> DATASET EXTRACT
***

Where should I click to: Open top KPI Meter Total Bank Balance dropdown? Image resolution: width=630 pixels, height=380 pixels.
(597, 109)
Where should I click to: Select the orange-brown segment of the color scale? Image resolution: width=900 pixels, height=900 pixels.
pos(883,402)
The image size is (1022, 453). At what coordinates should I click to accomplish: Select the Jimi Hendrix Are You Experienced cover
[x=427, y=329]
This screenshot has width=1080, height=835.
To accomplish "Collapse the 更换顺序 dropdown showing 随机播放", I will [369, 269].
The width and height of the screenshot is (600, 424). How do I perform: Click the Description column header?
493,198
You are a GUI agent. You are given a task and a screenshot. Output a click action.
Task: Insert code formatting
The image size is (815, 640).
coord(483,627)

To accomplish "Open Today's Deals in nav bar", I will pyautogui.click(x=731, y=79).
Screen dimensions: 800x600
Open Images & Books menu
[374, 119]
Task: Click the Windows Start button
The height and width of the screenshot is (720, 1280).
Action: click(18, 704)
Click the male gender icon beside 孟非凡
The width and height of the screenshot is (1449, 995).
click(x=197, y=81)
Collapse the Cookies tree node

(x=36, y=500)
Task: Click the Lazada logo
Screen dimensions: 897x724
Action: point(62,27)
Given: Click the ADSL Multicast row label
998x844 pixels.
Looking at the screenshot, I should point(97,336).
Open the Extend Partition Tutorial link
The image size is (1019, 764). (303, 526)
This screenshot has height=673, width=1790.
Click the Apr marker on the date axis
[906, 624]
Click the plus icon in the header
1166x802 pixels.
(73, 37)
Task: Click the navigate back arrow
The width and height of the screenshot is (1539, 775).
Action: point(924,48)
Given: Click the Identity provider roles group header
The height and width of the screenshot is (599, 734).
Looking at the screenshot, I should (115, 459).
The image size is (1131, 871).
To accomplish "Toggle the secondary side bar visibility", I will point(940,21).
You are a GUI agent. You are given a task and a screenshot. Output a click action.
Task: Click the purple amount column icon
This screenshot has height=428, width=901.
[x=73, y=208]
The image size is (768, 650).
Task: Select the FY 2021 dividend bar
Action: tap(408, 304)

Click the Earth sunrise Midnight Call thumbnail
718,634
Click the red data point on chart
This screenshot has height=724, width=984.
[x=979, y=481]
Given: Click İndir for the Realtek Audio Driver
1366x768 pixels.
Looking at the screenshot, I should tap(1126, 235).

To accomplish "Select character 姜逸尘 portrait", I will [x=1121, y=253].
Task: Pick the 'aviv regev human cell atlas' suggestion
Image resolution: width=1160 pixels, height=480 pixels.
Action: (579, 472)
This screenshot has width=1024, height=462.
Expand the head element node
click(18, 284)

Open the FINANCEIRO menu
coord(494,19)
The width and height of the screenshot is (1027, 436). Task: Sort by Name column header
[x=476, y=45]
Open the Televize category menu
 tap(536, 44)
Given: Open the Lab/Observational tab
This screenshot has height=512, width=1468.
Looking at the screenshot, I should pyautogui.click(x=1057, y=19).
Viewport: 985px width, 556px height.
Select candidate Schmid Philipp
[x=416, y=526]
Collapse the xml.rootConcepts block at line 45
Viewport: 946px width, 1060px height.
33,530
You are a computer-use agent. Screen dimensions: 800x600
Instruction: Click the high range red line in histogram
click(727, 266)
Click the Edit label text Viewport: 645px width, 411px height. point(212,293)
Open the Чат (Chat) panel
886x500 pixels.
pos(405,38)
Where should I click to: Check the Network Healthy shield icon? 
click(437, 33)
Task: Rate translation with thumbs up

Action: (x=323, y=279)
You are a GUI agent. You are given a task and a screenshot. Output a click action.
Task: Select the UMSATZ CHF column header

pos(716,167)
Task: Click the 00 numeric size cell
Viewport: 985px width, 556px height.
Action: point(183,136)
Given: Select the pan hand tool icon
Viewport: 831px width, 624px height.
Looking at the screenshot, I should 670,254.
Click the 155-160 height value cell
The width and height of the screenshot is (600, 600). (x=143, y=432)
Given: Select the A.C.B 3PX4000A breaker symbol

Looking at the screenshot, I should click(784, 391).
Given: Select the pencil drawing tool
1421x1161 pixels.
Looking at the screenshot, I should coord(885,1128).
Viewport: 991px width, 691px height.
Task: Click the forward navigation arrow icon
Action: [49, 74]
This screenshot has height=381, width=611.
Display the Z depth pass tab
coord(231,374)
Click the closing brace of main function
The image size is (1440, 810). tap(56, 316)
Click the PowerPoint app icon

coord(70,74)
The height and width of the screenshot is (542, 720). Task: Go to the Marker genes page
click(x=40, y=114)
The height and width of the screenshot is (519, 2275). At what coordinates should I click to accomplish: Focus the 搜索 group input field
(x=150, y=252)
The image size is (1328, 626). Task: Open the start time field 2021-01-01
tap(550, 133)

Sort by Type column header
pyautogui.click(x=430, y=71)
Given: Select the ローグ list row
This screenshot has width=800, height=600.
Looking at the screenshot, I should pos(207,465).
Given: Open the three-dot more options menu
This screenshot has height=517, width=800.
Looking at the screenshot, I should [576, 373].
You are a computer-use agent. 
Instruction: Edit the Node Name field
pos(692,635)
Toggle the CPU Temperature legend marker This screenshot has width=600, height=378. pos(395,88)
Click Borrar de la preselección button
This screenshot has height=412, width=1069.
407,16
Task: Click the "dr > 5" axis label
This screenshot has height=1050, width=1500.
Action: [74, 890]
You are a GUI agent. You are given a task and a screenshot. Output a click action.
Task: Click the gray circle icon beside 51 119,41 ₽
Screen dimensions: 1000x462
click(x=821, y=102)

***

> WHAT THE TASK REQUIRES
Copy every entry exactly.

> ANSWER BOX
Where should I click to: Open top KPI Meter Total Bank Balance dropdown? Image resolution: width=630 pixels, height=380 pixels.
(597, 109)
Where should I click to: Select the orange-brown segment of the color scale? Image resolution: width=900 pixels, height=900 pixels.
pos(883,402)
The image size is (1022, 453). At what coordinates should I click to accomplish: Select the Jimi Hendrix Are You Experienced cover
[x=427, y=329]
This screenshot has width=1080, height=835.
To accomplish "Collapse the 更换顺序 dropdown showing 随机播放", I will [369, 269].
The width and height of the screenshot is (600, 424). How do I perform: Click the Description column header?
493,198
You are a GUI agent. You are given a task and a screenshot. Output a click action.
Task: Insert code formatting
The image size is (815, 640).
coord(483,627)

To accomplish "Open Today's Deals in nav bar", I will pyautogui.click(x=731, y=79).
Screen dimensions: 800x600
Open Images & Books menu
[374, 119]
Task: Click the Windows Start button
The height and width of the screenshot is (720, 1280).
Action: click(18, 704)
Click the male gender icon beside 孟非凡
The width and height of the screenshot is (1449, 995).
click(x=197, y=81)
Collapse the Cookies tree node

(x=36, y=500)
Task: Click the Lazada logo
Screen dimensions: 897x724
Action: point(62,27)
Given: Click the ADSL Multicast row label
998x844 pixels.
Looking at the screenshot, I should point(97,336).
Open the Extend Partition Tutorial link
The image size is (1019, 764). (303, 526)
This screenshot has height=673, width=1790.
Click the Apr marker on the date axis
[906, 624]
Click the plus icon in the header
1166x802 pixels.
(73, 37)
Task: Click the navigate back arrow
The width and height of the screenshot is (1539, 775).
Action: point(924,48)
Given: Click the Identity provider roles group header
The height and width of the screenshot is (599, 734).
Looking at the screenshot, I should (115, 459).
The image size is (1131, 871).
To accomplish "Toggle the secondary side bar visibility", I will point(940,21).
You are a GUI agent. You are given a task and a screenshot. Output a click action.
Task: Click the purple amount column icon
This screenshot has height=428, width=901.
[x=73, y=208]
The image size is (768, 650).
Task: Select the FY 2021 dividend bar
Action: tap(408, 304)

Click the Earth sunrise Midnight Call thumbnail
718,634
Click the red data point on chart
This screenshot has height=724, width=984.
[x=979, y=481]
Given: Click İndir for the Realtek Audio Driver
1366x768 pixels.
Looking at the screenshot, I should tap(1126, 235).

To accomplish "Select character 姜逸尘 portrait", I will [x=1121, y=253].
Task: Pick the 'aviv regev human cell atlas' suggestion
Image resolution: width=1160 pixels, height=480 pixels.
Action: (579, 472)
This screenshot has width=1024, height=462.
Expand the head element node
click(18, 284)

Open the FINANCEIRO menu
coord(494,19)
The width and height of the screenshot is (1027, 436). Task: Sort by Name column header
[x=476, y=45]
Open the Televize category menu
 tap(536, 44)
Given: Open the Lab/Observational tab
This screenshot has height=512, width=1468.
Looking at the screenshot, I should pyautogui.click(x=1057, y=19).
Viewport: 985px width, 556px height.
Select candidate Schmid Philipp
[x=416, y=526]
Collapse the xml.rootConcepts block at line 45
Viewport: 946px width, 1060px height.
33,530
You are a computer-use agent. Screen dimensions: 800x600
Instruction: Click the high range red line in histogram
click(727, 266)
Click the Edit label text Viewport: 645px width, 411px height. point(212,293)
Open the Чат (Chat) panel
886x500 pixels.
pos(405,38)
Where should I click to: Check the Network Healthy shield icon? 
click(437, 33)
Task: Rate translation with thumbs up

Action: (x=323, y=279)
You are a GUI agent. You are given a task and a screenshot. Output a click action.
Task: Select the UMSATZ CHF column header

pos(716,167)
Task: Click the 00 numeric size cell
Viewport: 985px width, 556px height.
Action: point(183,136)
Given: Select the pan hand tool icon
Viewport: 831px width, 624px height.
Looking at the screenshot, I should 670,254.
Click the 155-160 height value cell
The width and height of the screenshot is (600, 600). (x=143, y=432)
Given: Select the A.C.B 3PX4000A breaker symbol

Looking at the screenshot, I should click(784, 391).
Given: Select the pencil drawing tool
1421x1161 pixels.
Looking at the screenshot, I should coord(885,1128).
Viewport: 991px width, 691px height.
Task: Click the forward navigation arrow icon
Action: [49, 74]
This screenshot has height=381, width=611.
Display the Z depth pass tab
coord(231,374)
Click the closing brace of main function
The image size is (1440, 810). tap(56, 316)
Click the PowerPoint app icon

coord(70,74)
The height and width of the screenshot is (542, 720). Task: Go to the Marker genes page
click(x=40, y=114)
The height and width of the screenshot is (519, 2275). At what coordinates should I click to accomplish: Focus the 搜索 group input field
(x=150, y=252)
The image size is (1328, 626). Task: Open the start time field 2021-01-01
tap(550, 133)

Sort by Type column header
pyautogui.click(x=430, y=71)
Given: Select the ローグ list row
This screenshot has width=800, height=600.
Looking at the screenshot, I should pos(207,465).
Given: Open the three-dot more options menu
This screenshot has height=517, width=800.
Looking at the screenshot, I should [576, 373].
You are a computer-use agent. 
Instruction: Edit the Node Name field
pos(692,635)
Toggle the CPU Temperature legend marker This screenshot has width=600, height=378. pos(395,88)
Click Borrar de la preselección button
This screenshot has height=412, width=1069.
407,16
Task: Click the "dr > 5" axis label
This screenshot has height=1050, width=1500.
Action: [74, 890]
You are a GUI agent. You are given a task and a screenshot. Output a click action.
Task: Click the gray circle icon beside 51 119,41 ₽
Screen dimensions: 1000x462
click(x=821, y=102)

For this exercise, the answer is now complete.